We’ve written before about Mike Dunleavy having to go to court to get the last year of his $6.5 million guaranteed contract paid (and getting sued back by the team. It’s a Donald Sterling Clipper tradition dating back to Bill Fitch -- once you’re let go, the checks stop. Contracts be damned.
That applies to the people whose names you don’t know that work for the Clippers as well.
Scott Wissel and Jerry Holloway were the Clippers advanced scouts, who were hired on a verbal, season-to-season contract by the Clippers that ran October to October. While they didn’t have as much work once the season ended, they got paid through the summer.

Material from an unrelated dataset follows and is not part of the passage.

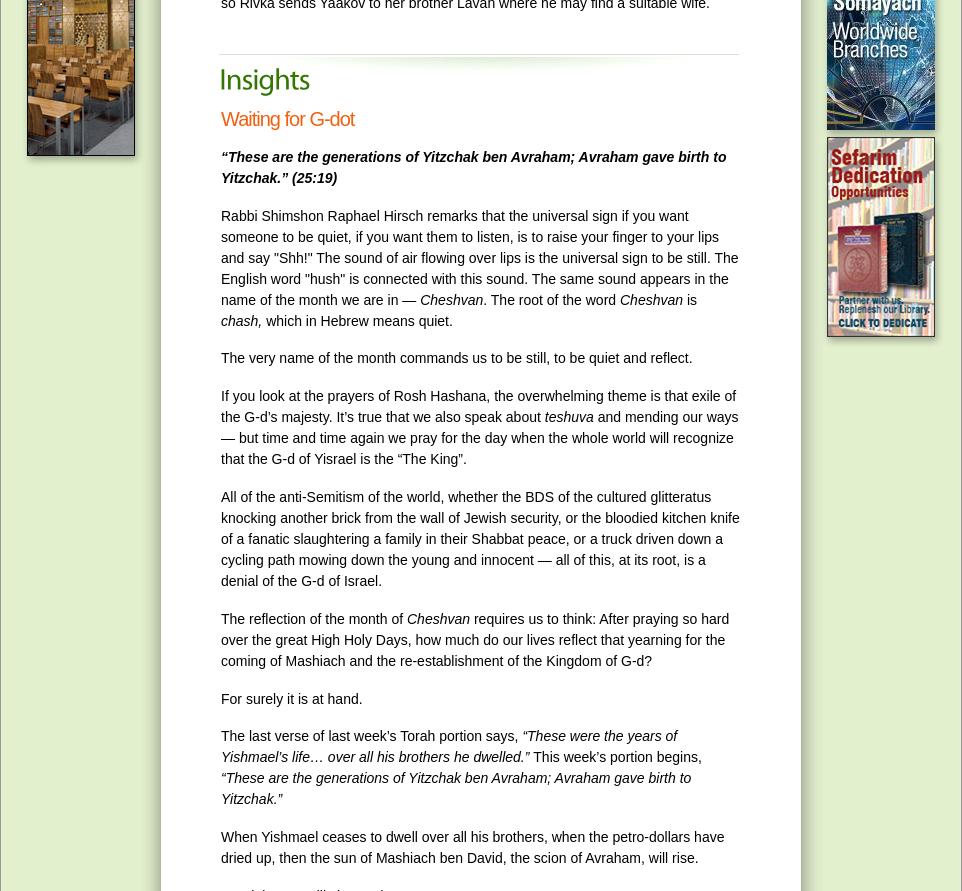 This screenshot has height=891, width=962. I want to click on '“These are the generations of Yitzchak ben Avraham; Avraham gave birth to Yitzchak.” (25:19)', so click(473, 165).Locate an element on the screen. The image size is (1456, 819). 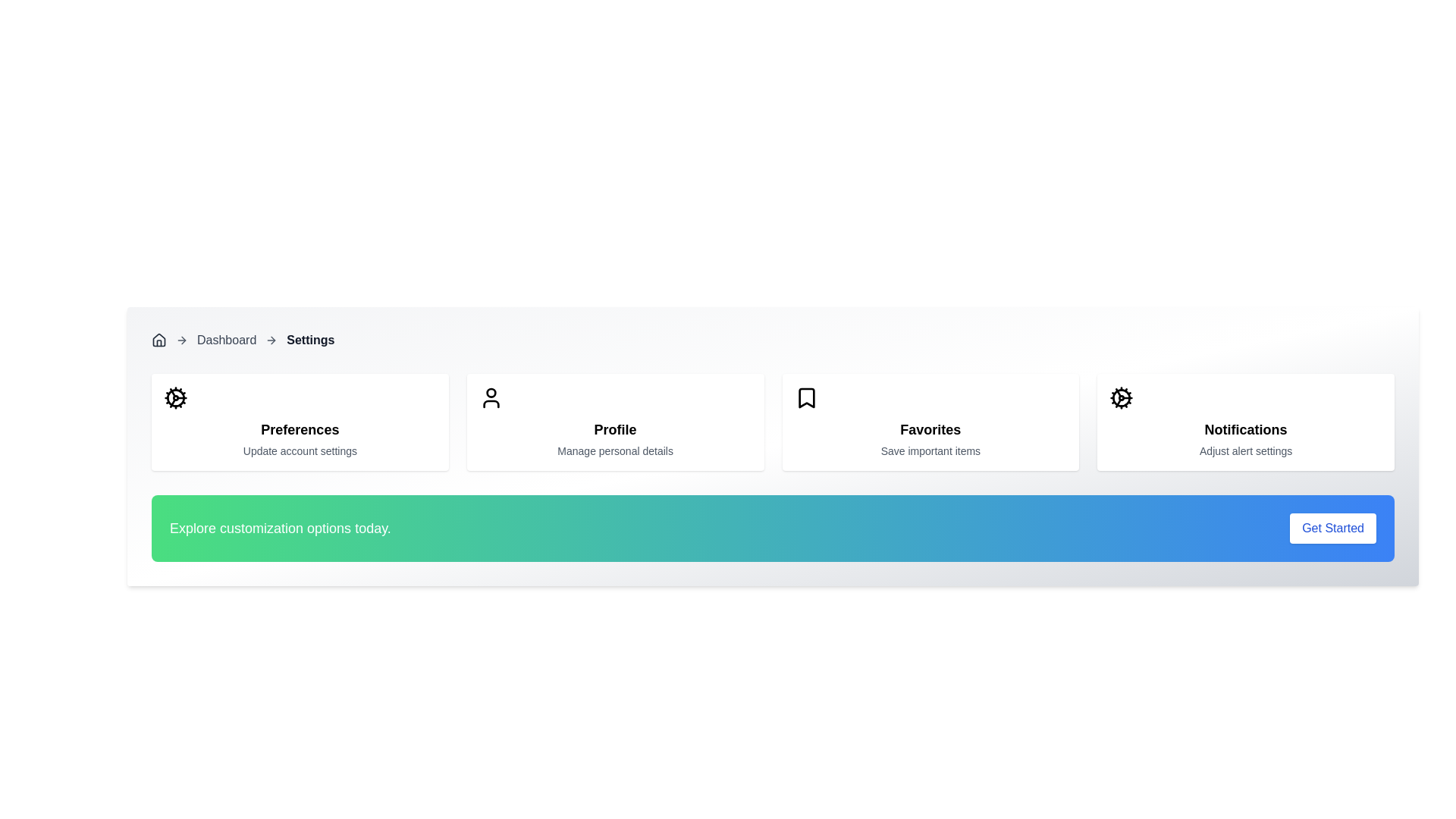
the 'Settings' bold text label in the breadcrumb navigation, which is displayed in dark gray or black color, indicating the current section is located at coordinates (309, 339).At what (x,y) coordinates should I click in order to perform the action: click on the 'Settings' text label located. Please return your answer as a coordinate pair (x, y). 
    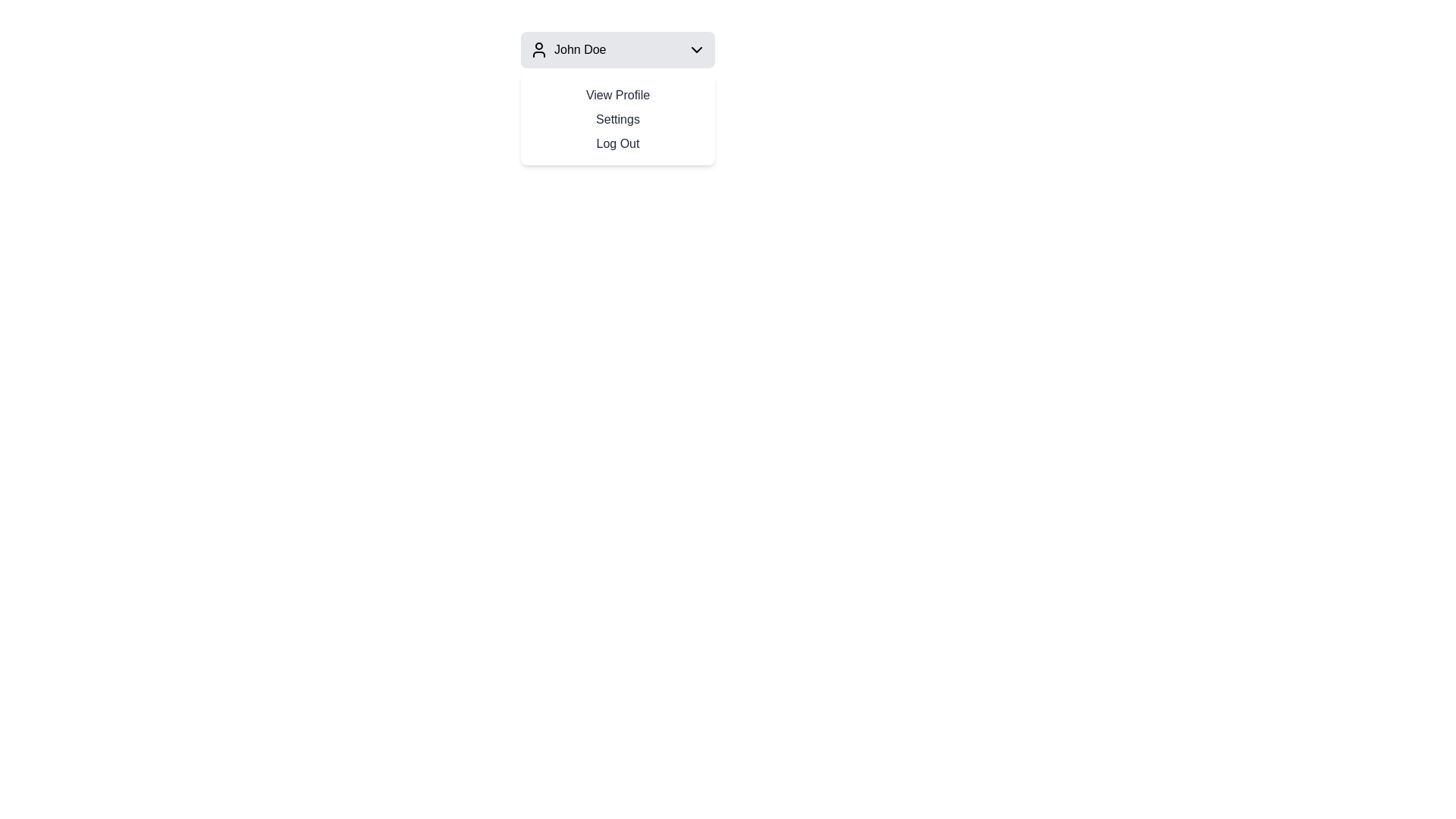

Well, until this summer, according to a good story by Sam Amick at FanHouse. In mid-May, the checks just stopped. Holloway filed suit and has been paid, while Wissel is looking at his options. He likely will head to court, too.
Dunleavy and his seven-figure salary can afford the lawyers needed to get paid. But advanced scouts are not getting rich at their jobs, with the average scout making $65,000 a year or so. With the Clippers, it may well have been less (they notoriously do not pay well compared to other NBA teams). It’s not a job where you have extra money in the savings account to hire lawyers.
This is the Clippers official response, as emailed to FanHouse:
“We do not comment on internal personnel matters, but it would be totally inaccurate to say that there are any claims or disputes concerning either of those former employees,” the statement read. “Both were at-will employees. Neither were or are owed any additional compensation. Any suggestion to the contrary is unfounded and irresponsible.”
Advanced scouts have a tough job that involves a lot of planes and hotel rooms -- they travel almost constantly during the season. The scout a team, draw up the key plays on a FastDraw computer program, write a report then send it off to the team and move on. It’s not glamorous, it’s a job of airports and bad food. It’s hard work.
The kind of work that should be rewarded, not work where at the end of the day you have to go to court to get paid.
The disconnect in Sterling’s mind between incidents like this -- which are stories circulated in the basketball community -- and the inability to lure top talent to the franchise is amazing. Sterling may fire you at any time and you have to fight to get paid what you are owed. He may just forget your name when he talks about you in public, showing you no respect.
It’s sad to watch an organization where people try their best to do good work, only to be undercut by the man at the top. Consistently.